There’s no doubt that Babbitt loved to use language whose complexity mirrored the complexity of his music. That was one of his more charming gags. In many cases, however, Babbitt was very careful to speak plainly and simply. He would speak plainly when he needed to dispel magical thinking, teleological language, or misguided analogies between music and math or music and science. One example: I once proposed to him that his music is fractal. No, he said, I am interested in relationships between big things and small things, if you want fractal music you should go to Jonathan Dawe. Babbitt had no patience with Douglas Hofstadter, and there were occasions when Hofstadter-type errors would crop up in a lecture/discussion—a misapplication of Gödel’s incompleteness theorems—and it was at such moments when he would look for the most simple way to avoid the error.

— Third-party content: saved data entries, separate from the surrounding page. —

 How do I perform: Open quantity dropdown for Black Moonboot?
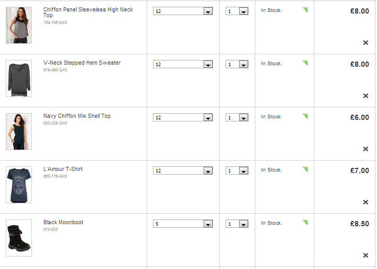tap(237, 224)
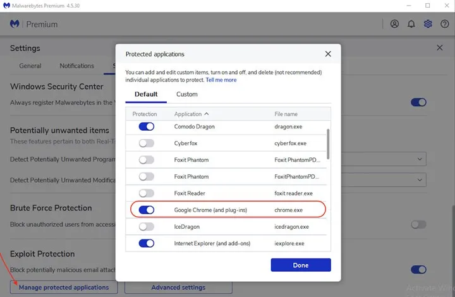Click the Malwarebytes logo in header
455x297 pixels.
click(x=15, y=24)
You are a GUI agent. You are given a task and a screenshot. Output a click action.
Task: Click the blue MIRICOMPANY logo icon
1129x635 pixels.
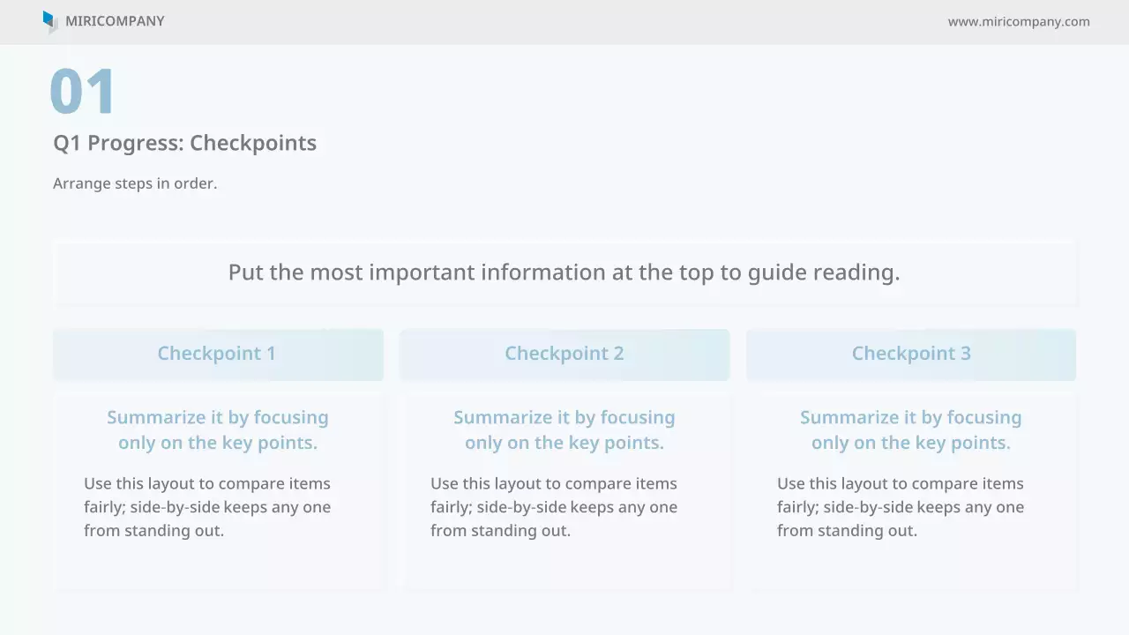(49, 21)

“Making music everything it can be” is a pragmatic end run around historicist traps.
The Inversion Vein
Babbitt should be celebrated for defining terms that are still in use today. His defining and redefining of terms was exhaustive and perfectly suited to the reorientations that took place in the aftermath of Schoenberg & Webern. However, to dwell on that accomplishment plays into the hands of those nay-sayers who wish to dismiss his work as a composer. In his creative work, Babbitt followed a vein and mined it. If we put it this way, one might say that someone had to do it, and make a case for its musical value. He mined inversion.
The same case can be made for Schoenberg. Schoenberg used grandiose historicist language to describe what he did. We can revise in pragmatic terms along the lines shown in the careful adjustments that Babbitt made in his language.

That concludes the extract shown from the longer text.